### Your objective
Of the entries below, restate word for word only the section that runs from the line with "Sort table by Arrival date" to the line with "Click the Reserve link for vendor blocks", counting both ends.

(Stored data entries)
* * *
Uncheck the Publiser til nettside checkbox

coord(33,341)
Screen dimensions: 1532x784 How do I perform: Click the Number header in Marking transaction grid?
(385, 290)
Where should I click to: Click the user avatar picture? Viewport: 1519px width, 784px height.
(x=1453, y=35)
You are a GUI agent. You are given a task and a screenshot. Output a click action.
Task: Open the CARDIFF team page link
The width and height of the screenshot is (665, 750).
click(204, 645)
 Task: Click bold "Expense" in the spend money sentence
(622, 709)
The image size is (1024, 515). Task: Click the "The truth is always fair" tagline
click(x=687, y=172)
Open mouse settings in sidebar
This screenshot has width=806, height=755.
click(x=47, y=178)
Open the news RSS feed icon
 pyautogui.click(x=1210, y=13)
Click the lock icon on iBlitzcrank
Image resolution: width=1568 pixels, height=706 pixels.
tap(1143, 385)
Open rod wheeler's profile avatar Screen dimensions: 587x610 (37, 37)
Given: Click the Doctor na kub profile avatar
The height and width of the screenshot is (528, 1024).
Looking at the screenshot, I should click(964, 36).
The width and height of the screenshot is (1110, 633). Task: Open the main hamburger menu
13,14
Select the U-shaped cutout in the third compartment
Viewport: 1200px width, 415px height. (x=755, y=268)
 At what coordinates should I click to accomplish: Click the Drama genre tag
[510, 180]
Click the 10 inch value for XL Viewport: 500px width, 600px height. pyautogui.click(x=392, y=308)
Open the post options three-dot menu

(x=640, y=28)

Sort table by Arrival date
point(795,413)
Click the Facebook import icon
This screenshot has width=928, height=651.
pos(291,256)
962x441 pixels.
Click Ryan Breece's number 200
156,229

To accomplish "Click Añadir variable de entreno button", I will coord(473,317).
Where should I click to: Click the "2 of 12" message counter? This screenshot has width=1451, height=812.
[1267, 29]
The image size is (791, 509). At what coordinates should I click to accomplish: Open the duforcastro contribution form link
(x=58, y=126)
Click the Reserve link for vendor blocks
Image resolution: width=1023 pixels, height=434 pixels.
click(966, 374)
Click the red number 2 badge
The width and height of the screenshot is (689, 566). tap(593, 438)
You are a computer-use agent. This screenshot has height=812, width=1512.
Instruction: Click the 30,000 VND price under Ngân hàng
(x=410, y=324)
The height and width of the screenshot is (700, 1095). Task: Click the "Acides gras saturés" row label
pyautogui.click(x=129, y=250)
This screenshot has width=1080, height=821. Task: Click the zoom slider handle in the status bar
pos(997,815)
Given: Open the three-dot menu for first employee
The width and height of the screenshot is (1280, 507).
* * *
### Task response
Sort table by Arrival date
point(795,413)
Click the Facebook import icon
This screenshot has width=928, height=651.
pos(291,256)
962x441 pixels.
Click Ryan Breece's number 200
156,229

To accomplish "Click Añadir variable de entreno button", I will coord(473,317).
Where should I click to: Click the "2 of 12" message counter? This screenshot has width=1451, height=812.
[1267, 29]
The image size is (791, 509). At what coordinates should I click to accomplish: Open the duforcastro contribution form link
(x=58, y=126)
Click the Reserve link for vendor blocks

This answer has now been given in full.